PASSAGE FOR REVIEW -
%%

Lockdown Had Some Pretty Weird Effects On Our Dreams, Says New Study

If you've been dreaming about being surrounded by other people lately, you're not alone (in real life, we mean.) Image credit: Sergey Voevodin/Shutterstock.com

We’ve been practicing a magic trick – are you ready? We’re going to try and read your mind.

Here goes: You recently had a dream about traveling to a crowded place.

Gasp! How did we know?! Well, it may be true that a magician never reveals their secrets, but this is science – and science has peer review. A new study published in the Journal of Sleep Research has been tracking the effects of lockdown on our dreams, and let’s just say if you’ve woken up in a cold sweat lately after dreaming about an overcrowded grocery store trip, trust us, you’re not alone.

The research followed 90 subjects living under the Italian lockdown for two weeks back in April and May 2020. During the first week of the study, the country was still under a strict stay-at-home order in an effort to curb the coronavirus outbreak. But during the second week, restrictions had started to lift, and that gave the researchers a valuable opportunity to figure out the effect of lockdown on participants’ dreams.

“To the best of our knowledge, the current study provided the first within-subjects longitudinal assessment of dream activity across the pandemic in Italy,” the authors wrote. “Our results […] confirmed that both sleep and dream measures showed critical differences between the lockdown and post-lockdown periods.”

Participants reported significant differences in sleep and dream qualities during and after lockdown. Scarpelli et al. 2021 CC BY 4.0

The study painted a stark picture of the effects of the pandemic on our mental health: participants were (understandably) stressed and anxious under lockdown, and that made it difficult to get a peaceful night’s sleep.

“[The lockdown period] was characterized by a higher number of awakenings and greater perceived difficulty falling asleep than the subsequent week,” the authors explained, noting that this result was in line with other studies from Italy and Canada.

“It is easy to speculate that the greater difficulty to fall asleep and the sleep fragmentation across the night may be linked with the higher arousal due to the psychological distress experienced during wakefulness.,” they added. “More than half of our sample showed clinically relevant anxiety and PTSD-related symptoms during sleep [during lockdown].”

%%

TASKS TO COMPLETE -
A: Answer these questions about the article on lockdown dreams:
(i) How many subjects did the research follow?
(ii) In which journal was the study published?
(iii) What share of the sample showed clinically relevant anxiety and PTSD-related symptoms during sleep under lockdown?
B: Write out the stretch of the article on lockdown dreams from "If you've been" through "read your mind.", swapping "magic trick" for "card trick".
The material after this point comes from a separate source, not from the article on lockdown dreams.

DATA EXCERPT -
%%

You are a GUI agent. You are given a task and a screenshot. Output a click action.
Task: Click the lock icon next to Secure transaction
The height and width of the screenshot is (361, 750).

%%

PROBLEM SOLUTIONS -
A:
(i) 90 subjects.
(ii) The Journal of Sleep Research.
(iii) More than half.

B:
If you've been dreaming about being surrounded by other people lately, you're not alone (in real life, we mean.) Image credit: Sergey Voevodin/Shutterstock.com

We’ve been practicing a card trick – are you ready? We’re going to try and read your mind.